Start of Records for the exercise

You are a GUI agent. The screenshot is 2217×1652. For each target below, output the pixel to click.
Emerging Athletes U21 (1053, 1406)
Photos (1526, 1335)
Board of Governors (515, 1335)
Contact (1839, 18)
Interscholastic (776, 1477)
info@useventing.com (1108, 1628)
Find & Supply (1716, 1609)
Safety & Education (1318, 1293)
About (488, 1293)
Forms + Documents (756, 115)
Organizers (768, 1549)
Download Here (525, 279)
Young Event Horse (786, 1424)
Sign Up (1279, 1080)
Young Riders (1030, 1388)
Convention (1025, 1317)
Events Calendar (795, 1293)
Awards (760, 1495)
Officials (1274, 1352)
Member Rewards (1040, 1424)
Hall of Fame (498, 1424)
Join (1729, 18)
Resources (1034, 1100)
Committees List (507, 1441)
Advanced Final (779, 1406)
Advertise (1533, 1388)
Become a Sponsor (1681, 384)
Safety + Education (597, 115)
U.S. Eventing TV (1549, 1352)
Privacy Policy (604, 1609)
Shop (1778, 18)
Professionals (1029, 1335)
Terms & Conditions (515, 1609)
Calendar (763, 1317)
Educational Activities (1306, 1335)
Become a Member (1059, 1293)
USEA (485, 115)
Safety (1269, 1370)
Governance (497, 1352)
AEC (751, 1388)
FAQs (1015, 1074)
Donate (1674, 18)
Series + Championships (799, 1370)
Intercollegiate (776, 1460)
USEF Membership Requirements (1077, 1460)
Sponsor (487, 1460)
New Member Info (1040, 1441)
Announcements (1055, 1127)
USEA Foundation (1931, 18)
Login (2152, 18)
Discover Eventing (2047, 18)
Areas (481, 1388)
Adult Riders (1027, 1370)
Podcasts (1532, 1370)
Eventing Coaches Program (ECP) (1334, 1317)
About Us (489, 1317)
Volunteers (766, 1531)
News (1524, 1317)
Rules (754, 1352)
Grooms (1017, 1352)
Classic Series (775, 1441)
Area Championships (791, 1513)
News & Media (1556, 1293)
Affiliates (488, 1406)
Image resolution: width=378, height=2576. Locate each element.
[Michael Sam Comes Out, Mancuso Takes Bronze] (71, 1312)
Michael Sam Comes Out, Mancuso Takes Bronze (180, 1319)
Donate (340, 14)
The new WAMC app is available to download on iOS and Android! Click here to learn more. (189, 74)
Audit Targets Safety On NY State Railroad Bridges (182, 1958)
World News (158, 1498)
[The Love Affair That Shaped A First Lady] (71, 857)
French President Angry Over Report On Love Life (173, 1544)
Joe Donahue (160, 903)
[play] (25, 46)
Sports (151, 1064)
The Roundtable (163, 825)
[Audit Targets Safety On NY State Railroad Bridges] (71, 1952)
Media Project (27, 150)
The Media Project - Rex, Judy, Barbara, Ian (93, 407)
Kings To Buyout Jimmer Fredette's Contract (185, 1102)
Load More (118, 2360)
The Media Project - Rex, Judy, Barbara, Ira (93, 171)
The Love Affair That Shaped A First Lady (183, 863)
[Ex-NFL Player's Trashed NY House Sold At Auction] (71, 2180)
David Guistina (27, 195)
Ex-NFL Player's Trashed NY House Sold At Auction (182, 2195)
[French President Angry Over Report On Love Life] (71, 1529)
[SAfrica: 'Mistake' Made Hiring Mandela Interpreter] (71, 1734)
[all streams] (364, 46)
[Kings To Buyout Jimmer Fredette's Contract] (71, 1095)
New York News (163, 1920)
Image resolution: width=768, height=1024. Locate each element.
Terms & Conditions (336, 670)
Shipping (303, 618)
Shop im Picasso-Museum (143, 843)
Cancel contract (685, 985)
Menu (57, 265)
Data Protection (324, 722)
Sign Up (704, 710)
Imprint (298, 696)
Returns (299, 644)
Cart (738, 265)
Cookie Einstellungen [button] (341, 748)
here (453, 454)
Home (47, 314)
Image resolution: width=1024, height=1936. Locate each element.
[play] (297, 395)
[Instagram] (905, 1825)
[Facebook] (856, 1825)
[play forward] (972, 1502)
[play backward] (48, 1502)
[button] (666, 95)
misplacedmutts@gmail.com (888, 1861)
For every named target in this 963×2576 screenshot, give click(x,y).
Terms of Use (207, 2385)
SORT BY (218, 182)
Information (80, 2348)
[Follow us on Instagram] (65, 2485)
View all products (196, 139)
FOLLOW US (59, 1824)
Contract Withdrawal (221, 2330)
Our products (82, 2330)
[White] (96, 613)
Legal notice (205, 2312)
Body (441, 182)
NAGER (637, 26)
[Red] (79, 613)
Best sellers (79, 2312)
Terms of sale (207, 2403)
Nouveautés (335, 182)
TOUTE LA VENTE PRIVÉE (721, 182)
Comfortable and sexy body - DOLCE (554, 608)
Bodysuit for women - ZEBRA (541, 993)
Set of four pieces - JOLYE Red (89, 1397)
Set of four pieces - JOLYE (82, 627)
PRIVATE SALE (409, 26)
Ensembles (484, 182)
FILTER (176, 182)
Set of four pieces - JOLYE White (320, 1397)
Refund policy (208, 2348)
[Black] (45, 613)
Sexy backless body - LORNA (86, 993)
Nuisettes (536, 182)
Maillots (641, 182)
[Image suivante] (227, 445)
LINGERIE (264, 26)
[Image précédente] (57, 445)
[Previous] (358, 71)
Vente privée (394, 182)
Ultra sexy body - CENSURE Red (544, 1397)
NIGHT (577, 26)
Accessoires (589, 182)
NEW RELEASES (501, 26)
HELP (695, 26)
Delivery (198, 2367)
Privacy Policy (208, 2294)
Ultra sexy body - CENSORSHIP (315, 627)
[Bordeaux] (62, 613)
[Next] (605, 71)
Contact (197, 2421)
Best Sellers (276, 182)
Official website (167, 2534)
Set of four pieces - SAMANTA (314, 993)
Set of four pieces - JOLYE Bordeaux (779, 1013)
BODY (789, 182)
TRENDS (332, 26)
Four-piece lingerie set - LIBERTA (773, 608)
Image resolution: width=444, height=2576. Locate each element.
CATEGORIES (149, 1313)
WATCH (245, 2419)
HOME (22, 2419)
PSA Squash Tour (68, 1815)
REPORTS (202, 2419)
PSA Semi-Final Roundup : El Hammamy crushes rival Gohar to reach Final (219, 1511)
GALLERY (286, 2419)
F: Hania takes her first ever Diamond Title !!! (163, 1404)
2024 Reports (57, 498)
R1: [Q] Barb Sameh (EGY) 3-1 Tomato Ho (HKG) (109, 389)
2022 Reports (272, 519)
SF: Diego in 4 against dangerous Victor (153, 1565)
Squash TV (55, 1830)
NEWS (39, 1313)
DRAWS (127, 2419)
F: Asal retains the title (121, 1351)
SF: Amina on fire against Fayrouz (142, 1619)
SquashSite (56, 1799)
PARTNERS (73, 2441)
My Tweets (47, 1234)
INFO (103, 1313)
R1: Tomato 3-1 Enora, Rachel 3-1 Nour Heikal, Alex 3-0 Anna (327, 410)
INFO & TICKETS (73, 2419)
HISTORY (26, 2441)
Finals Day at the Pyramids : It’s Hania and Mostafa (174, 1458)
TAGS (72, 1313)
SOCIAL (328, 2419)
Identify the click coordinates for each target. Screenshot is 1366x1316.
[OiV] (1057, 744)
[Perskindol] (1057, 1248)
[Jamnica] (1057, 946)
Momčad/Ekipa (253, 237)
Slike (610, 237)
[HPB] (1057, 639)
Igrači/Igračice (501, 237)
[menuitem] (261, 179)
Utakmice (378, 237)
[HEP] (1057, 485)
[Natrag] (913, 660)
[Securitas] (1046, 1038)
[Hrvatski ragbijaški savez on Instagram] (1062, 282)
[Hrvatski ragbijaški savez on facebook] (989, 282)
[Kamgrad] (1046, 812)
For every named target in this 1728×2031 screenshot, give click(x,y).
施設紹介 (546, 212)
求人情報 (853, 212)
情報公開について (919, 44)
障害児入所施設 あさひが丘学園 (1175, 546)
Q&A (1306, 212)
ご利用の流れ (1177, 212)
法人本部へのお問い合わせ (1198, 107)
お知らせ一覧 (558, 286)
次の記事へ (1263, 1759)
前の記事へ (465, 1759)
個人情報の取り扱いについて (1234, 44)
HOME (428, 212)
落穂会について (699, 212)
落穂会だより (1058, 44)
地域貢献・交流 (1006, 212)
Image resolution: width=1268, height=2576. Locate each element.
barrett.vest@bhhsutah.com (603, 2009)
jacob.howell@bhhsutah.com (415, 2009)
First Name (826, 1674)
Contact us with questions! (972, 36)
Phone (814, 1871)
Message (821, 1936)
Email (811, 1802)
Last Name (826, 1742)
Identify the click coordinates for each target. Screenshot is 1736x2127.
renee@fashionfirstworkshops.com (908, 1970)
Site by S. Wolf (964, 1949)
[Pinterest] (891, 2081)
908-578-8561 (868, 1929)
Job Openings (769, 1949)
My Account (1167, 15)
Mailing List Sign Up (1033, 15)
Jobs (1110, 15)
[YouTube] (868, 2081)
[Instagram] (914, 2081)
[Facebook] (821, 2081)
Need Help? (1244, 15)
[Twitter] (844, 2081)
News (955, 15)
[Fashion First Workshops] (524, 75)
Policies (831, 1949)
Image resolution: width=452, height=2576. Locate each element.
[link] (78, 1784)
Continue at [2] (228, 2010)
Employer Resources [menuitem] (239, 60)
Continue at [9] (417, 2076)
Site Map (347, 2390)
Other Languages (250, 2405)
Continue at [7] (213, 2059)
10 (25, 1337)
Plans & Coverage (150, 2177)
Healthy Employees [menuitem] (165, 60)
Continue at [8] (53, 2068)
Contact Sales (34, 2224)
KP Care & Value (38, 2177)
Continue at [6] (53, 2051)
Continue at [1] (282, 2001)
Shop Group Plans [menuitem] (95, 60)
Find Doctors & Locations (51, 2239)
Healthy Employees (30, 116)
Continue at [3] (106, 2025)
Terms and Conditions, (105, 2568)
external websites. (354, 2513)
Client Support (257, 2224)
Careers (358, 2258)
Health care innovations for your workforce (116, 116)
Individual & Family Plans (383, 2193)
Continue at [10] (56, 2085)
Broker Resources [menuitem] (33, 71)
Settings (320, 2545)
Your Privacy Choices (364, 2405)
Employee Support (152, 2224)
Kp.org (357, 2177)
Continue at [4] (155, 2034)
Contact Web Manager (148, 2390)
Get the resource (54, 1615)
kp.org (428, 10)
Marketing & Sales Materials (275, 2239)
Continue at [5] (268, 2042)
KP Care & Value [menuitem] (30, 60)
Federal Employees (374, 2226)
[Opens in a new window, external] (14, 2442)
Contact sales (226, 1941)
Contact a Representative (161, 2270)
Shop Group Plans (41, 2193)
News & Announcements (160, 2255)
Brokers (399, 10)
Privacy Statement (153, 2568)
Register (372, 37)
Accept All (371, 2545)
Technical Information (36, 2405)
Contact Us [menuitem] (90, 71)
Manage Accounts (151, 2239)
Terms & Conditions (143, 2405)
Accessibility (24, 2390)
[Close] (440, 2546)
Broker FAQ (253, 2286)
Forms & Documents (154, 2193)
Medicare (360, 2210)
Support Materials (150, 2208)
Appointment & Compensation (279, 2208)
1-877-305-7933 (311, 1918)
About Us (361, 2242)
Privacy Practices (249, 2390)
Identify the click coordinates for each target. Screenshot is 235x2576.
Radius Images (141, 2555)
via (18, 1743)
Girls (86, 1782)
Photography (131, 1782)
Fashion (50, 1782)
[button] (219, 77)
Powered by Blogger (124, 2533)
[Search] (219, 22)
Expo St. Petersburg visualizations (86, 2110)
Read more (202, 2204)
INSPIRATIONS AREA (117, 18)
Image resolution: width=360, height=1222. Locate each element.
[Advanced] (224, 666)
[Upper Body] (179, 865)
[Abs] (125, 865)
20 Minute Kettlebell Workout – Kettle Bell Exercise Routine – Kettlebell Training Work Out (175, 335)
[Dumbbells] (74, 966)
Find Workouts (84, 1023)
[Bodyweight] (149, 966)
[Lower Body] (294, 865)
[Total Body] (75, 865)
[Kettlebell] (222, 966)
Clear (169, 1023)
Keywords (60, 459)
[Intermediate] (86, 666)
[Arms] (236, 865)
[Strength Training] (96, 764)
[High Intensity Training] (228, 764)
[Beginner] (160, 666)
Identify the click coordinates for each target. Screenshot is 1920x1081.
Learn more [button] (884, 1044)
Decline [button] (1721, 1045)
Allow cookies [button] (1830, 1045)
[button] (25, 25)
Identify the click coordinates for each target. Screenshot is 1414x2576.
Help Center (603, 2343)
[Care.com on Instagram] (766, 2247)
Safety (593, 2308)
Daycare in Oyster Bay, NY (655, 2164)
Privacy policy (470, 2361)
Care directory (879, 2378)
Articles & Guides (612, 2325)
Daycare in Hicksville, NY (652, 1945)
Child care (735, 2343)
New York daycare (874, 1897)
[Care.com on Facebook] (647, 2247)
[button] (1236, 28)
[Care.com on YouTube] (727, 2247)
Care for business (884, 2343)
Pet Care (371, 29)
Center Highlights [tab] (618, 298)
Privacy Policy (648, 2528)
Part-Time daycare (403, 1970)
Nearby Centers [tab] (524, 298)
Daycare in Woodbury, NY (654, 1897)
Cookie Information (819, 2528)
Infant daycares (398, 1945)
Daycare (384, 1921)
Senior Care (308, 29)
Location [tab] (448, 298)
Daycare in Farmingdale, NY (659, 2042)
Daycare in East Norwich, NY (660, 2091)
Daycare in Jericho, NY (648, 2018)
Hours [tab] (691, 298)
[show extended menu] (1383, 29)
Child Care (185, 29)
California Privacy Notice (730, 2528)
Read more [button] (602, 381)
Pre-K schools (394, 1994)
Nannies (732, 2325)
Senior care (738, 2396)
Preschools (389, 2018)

End of Records for the exercise

• What is needed:
Send back an exact copy of only the lines from the line with "Site Map (347, 2390)" up to and including the line with "Employee Support (152, 2224)" in the data above.

• Solution for this problem:
Site Map (347, 2390)
Other Languages (250, 2405)
Continue at [7] (213, 2059)
10 (25, 1337)
Plans & Coverage (150, 2177)
Healthy Employees [menuitem] (165, 60)
Continue at [8] (53, 2068)
Contact Sales (34, 2224)
KP Care & Value (38, 2177)
Continue at [6] (53, 2051)
Continue at [1] (282, 2001)
Shop Group Plans [menuitem] (95, 60)
Find Doctors & Locations (51, 2239)
Healthy Employees (30, 116)
Continue at [3] (106, 2025)
Terms and Conditions, (105, 2568)
external websites. (354, 2513)
Client Support (257, 2224)
Careers (358, 2258)
Health care innovations for your workforce (116, 116)
Individual & Family Plans (383, 2193)
Continue at [10] (56, 2085)
Broker Resources [menuitem] (33, 71)
Settings (320, 2545)
Your Privacy Choices (364, 2405)
Employee Support (152, 2224)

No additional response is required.